Heiliger Karl Borromäus Erzbischof

Jesus Christus mit seinen Heiligen, die ihm Verehrung zollen und ihn anbeten

Heiligenkalender

4. November

Der heilige Karl Borromäus, Erzbischof von Mailand

Im Jahre 1538 wurde zu Arona, einem Städtchen an dem so herrlichen Langensee, der gräflichen Familie ein zweiter Sohn Karl geboren. Die Freude über seine Geburt war um so größer, da eine mächtige Lichtsäule, welche zwei Stunden lang das Zimmer der Mutter wunderbar erleuchtete, eine außerordentliche Zukunft des Kindes vorbedeutete. Schon den Knaben zierte ein stilles, frommes Wesen und ein ehrerbietiger Ernst im Dienst Gottes. Die sehr religiösen Eltern pflegen diese glücklichen Anlagen durch die sorgsamste Erziehung, gestatteten ihm nach der damaligen Sitte, schon frühzeitig priesterliche Kleidung zu tragen und schickten ihn nach der ersten Schulbildung zu Mailand auf die Universität Pavia, damit er dort die Rechte studiere: er aber wendete sich bald der theologischen Wissenschaft zu. Weil er eine etwas schwere Zunge hatte und sehr streng das Stillschweigen übte, beurteilte man ihn für einen Schwachkopf. Allein während er mit Riesenkraft die Versuchungen, in welche ihn sein hoher Adel, sein großer Reichtum, sein jugendliches Alter mitten hinein stellten, bekämpfte und die Lehren des Evangeliums von der Demut und Selbstentsagung genau befolgte, machte er so glänzende Fortschritte in den Wissenschaften, daß er mit der Doktorwürde beider Rechte 1559 ins Vaterhaus zurück kehrte.
Im gleichen Jahr bestieg der Bruder seiner Mutter den päpstlichen Stuhl unter dem Namen Pius IV. Die ganze Familie war darüber hoch erfreut, nur Karl blieb sehr ernst und ging zur heiligen Beichte und Kommunion, um für seinen Oheim, den neuen Statthalter Christi, zu beten – so hoch ehrte er schon damals das Oberhaupt der heiligen, katholischen Kirche.

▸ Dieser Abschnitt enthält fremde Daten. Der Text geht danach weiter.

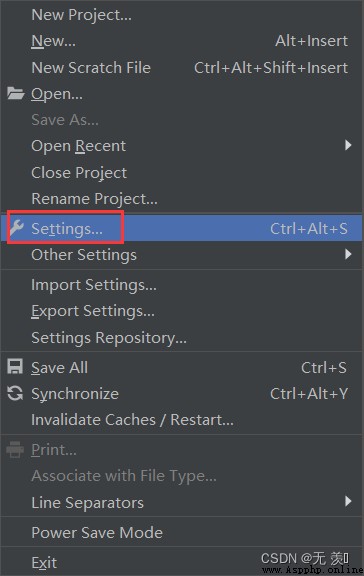Expand the Other Settings submenu arrow
Viewport: 364px width, 576px height.
tap(348, 254)
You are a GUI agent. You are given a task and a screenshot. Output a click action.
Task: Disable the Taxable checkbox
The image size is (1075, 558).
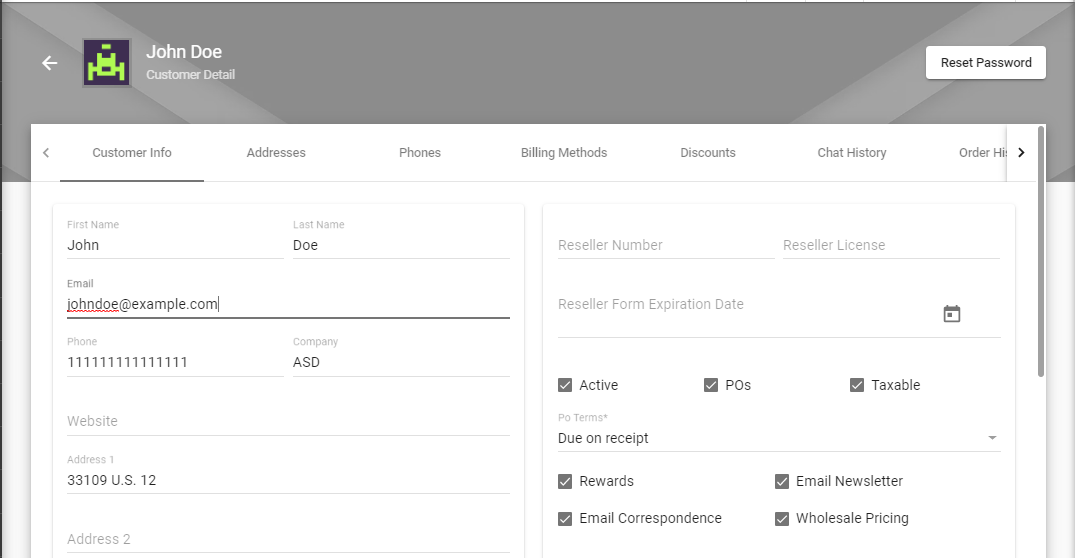(x=857, y=385)
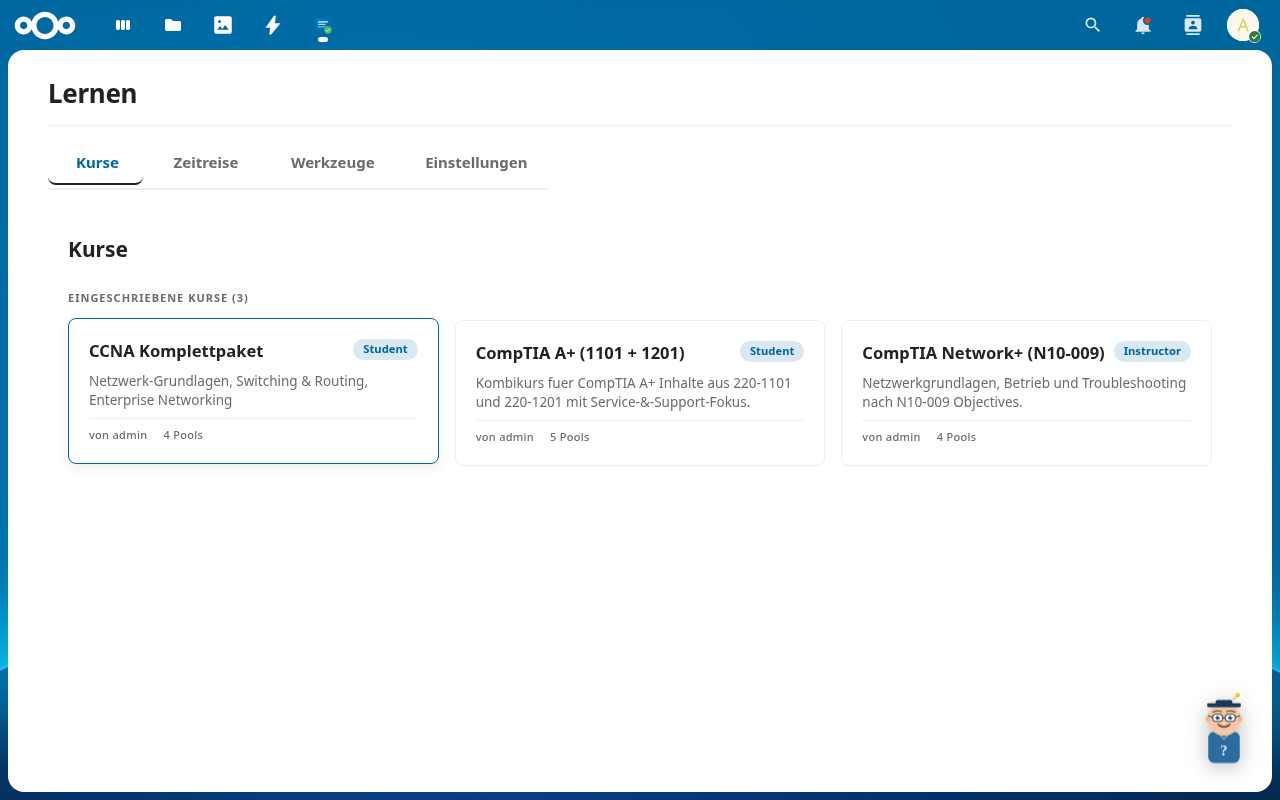Open the Contacts icon in the top bar
Image resolution: width=1280 pixels, height=800 pixels.
point(1192,24)
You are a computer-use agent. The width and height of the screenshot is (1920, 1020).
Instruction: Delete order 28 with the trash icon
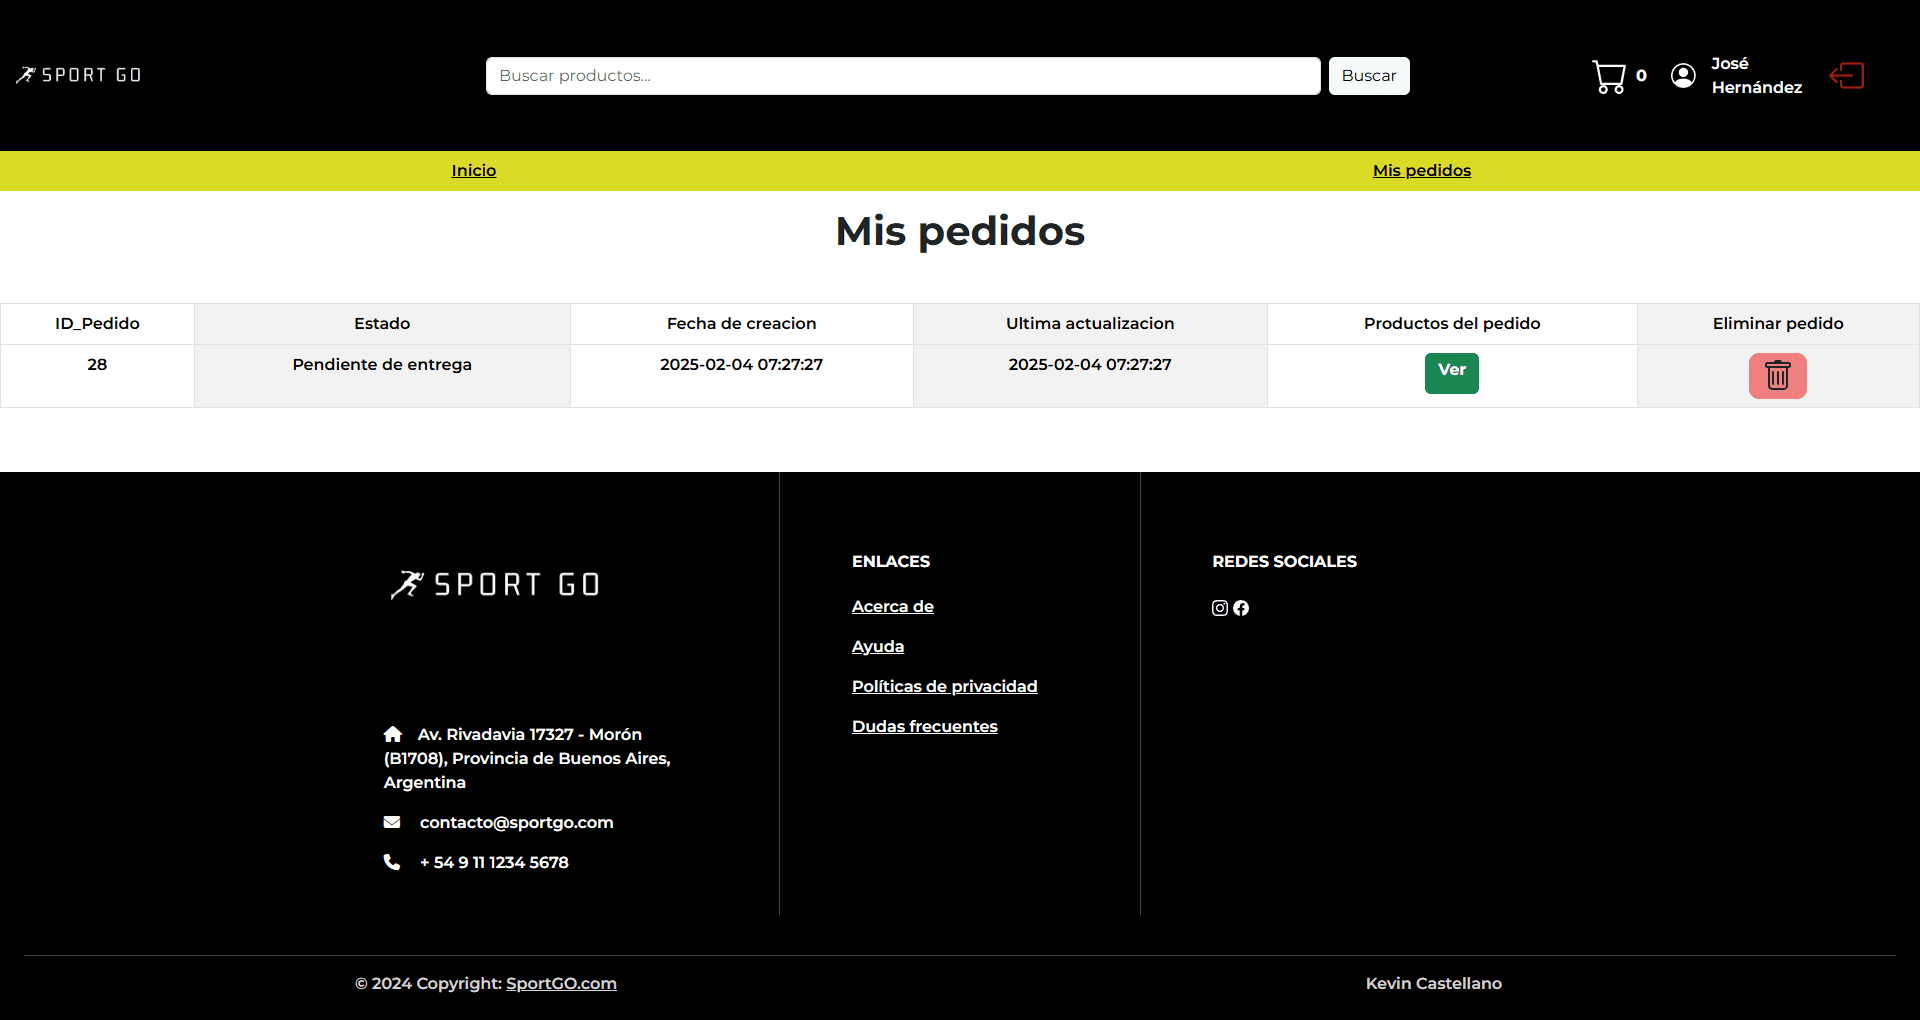click(x=1777, y=376)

Der Papst berief bald den hoffnungsvollen Neffen nach Rom und ernannte ihn – den 23jährigen Jüngling – nacheinander zum Präsidenten des Staatsrates, zum Erzbischof von Mailand und zum Kardinal, trotz seiner Weigerung, seiner Bitten und Tränen. Diese große und schnelle Erhebung erregte zuerst vielfachen Unwillen und beißenden Spott; aber bald verstummte die Aufregung vor der Überzeugung, daß Pius IV. sehr weise gehandelt und der heiligen Kirche durch die Erhebung des Neffen eine unschätzbare Wohltat erwiesen habe. Denn Karl bewies eine gewaltige Geisteskraft, eine seltene Geschäftstüchtigkeit und ein so praktisches Talent in seinem hohen Wirkungskreis, daß man ebenso sehr über seine Leistungen staunte, als seine prunklose Einfachheit, seine demütige Bescheidenheit und unergründliche Herzensgüte bewunderte. Er wendete die ganze Kraft seines Geistes und die Macht seines innigen Gebetes dem großen, unsterblichen Werke zu: das schon zweimal abgebrochene Konzil zu Trient zu vollenden und dessen Entscheidungen zum Wohle der tief erschütterten Kirche ins Leben zu setzen. Ihm gebührt das ruhmwürdige Verdienst, daß die Christenheit den römischen Katechismus besitzt, ein Werk, welches Gelehrsamkeit, Genauigkeit und Kürze mit schöner, fließender Schreibart in sich vereint. Sein höchstes und wichtigstes Verdienst um die katholische Kirche jedoch besteht darin, daß er der Erste war, der alle Beschlüsse und Anordnungen des Konzils von Trient in seiner ganzen erzbischöflichen Provinz zur Ausführung brachte, und hierin allen andern Bischöfen der Welt als aufmunterndes Vorbild voran leuchtete.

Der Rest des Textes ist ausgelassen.